Group excitement is the reverse of discovering yourself appreciated, just as fascination is the reverse of contemplation. To discover this requires a process of discipline, learning and training over time, which is what the liturgy (the “work of the people”) is about. Divine liturgy allows us to be conveyed by the holy One to the heavenly places, and “sacred excitement” is its exact opposite: it allows us to be taken out of ourselves in an anaesthetizing of our moral sense, which is exciting but dangerous.

One of your books is titled On Being Liked. What does it mean to say that God not only loves us, but likes us? Why do we need to hear that?

The word love, alas, is so abused. In my book I wanted to remind people that sometimes being told that we are loved really means: “My love for you is so strong that I wish I could suppress all the bits about you that don’t measure up to my standards. In fact, if you become someone else, then I might actually like you and enjoy you as well.” If someone views us in that way, though saying he or she loves us, we sense that that person is lying or pulling a fast one and is being controlling.

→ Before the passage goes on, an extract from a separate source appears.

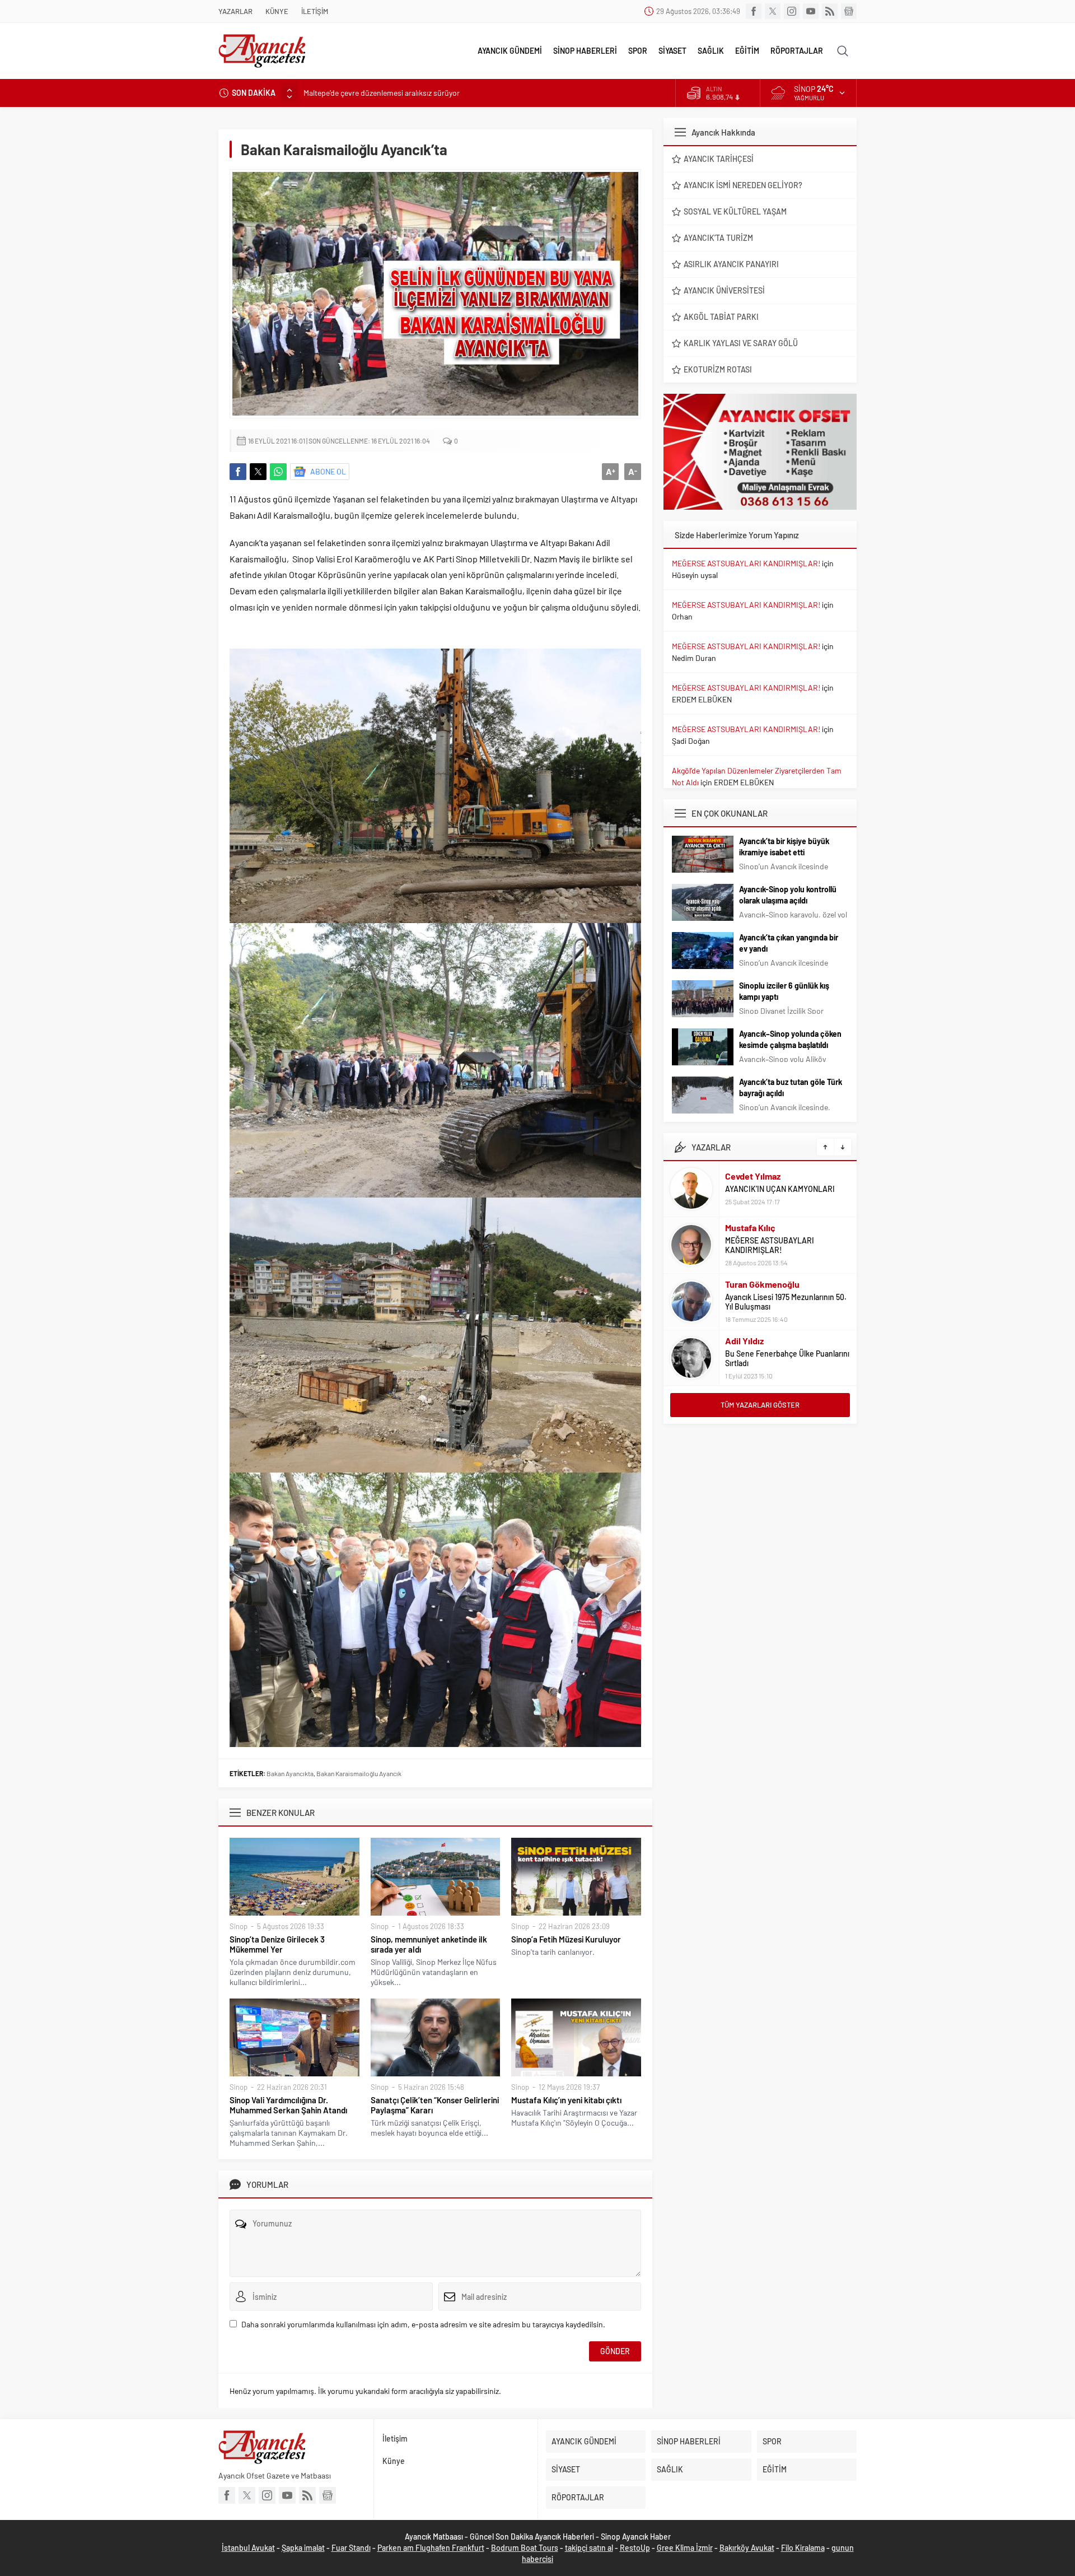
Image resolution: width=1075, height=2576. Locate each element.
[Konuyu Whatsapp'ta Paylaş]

We pick up very quickly when we are being liked; we relax and are happy to be who we are in the eyes of the other. And curiously, as we relax, we find that we are much more than we thought we were, and become much more, starting from where we are, and with no sense of being bullied or made to fit into schemes which really have nothing to do with us.

I thought it worthwhile trying to tease this out, especially as a resource for gay Christians, who so often are told by other believers that “because we love you so much, you must become someone utterly different.” As it happens, not a few straight people have told me that they could completely identify with what I was talking about.

Jesus reveals to us the innocence of the victim, and in some respects modern society has learned this lesson well, for we are inclined to establish our own innocence by presenting ourselves as victims. Is this a problem?

Absolutely. We are all aware of the value of victimhood as a way of getting a free ride. It is a terrible dead end, one to which I am as prone as anyone else. It is part of the refusal to allow ourselves to be created, which involves growing in self-critical capacity. We prefer to remain stuck at the level of a convenient identity which removes us from the possibility of criticism. It is farcical to hear anthems of victimhood being spouted by corporate swindlers who despoil shareholders of their pensions, or by indicted politicians who cloak themselves in the imagery of martyrs for the Christian faith.

But this ruse, while omnipresent, is also increasingly easy to detect. Learning to detect the forms of self-flattery which grant us immunity from accountability is a vital part of ethical and spiritual growth, as is learning to detect where our cynicism about the victim language of others is justified and where, half-muffled and scarcely articulate, there are real victims on whose behalf we must extend ourselves.